§ **Problem statement**: Set down the records exactly as they stand, except for any pictures, which you should omit.

Stored items:
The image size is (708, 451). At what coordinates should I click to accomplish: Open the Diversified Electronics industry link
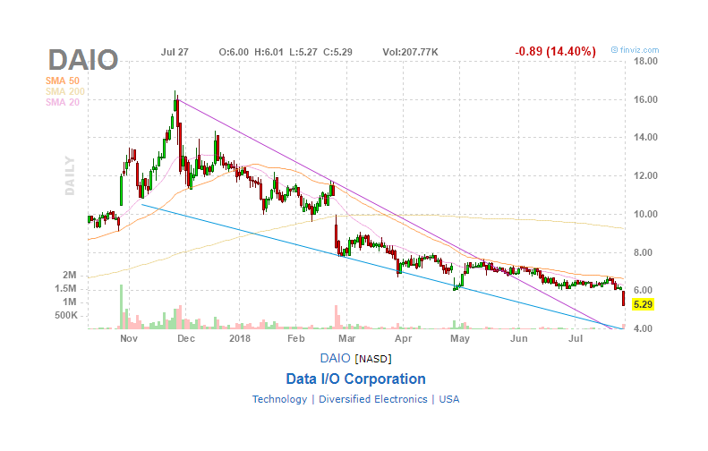(373, 399)
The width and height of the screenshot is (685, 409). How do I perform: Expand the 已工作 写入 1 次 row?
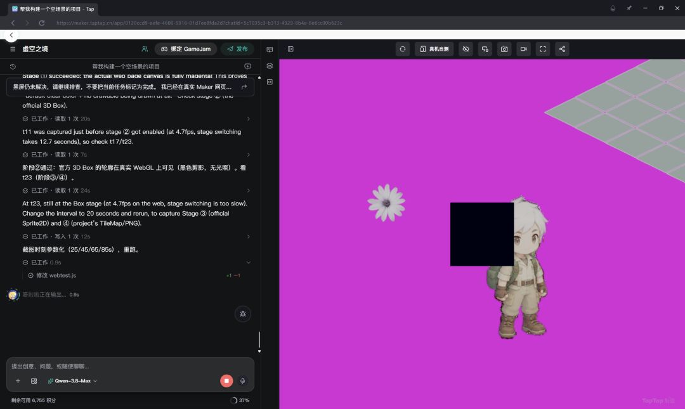pos(136,237)
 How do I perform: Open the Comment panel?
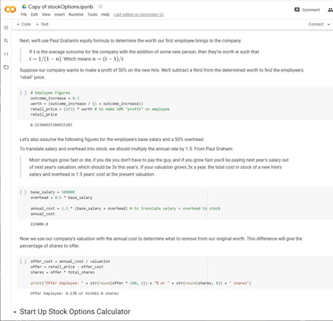pyautogui.click(x=307, y=10)
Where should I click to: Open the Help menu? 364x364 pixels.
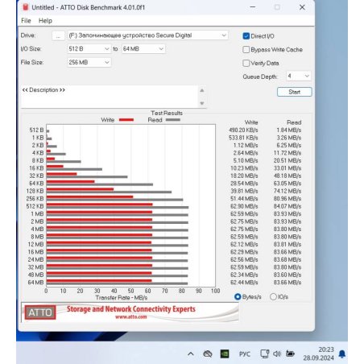45,21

§ **Answer section**:
The image size is (708, 451). At what coordinates should I click to accomplish: Open the Diversified Electronics industry link
(373, 399)
The width and height of the screenshot is (685, 409). How do I perform: Expand the 已工作 写入 1 次 row?
pos(136,237)
 How do I perform: Open the Comment panel?
pyautogui.click(x=307, y=10)
Where should I click to: Open the Help menu? 364x364 pixels.
45,21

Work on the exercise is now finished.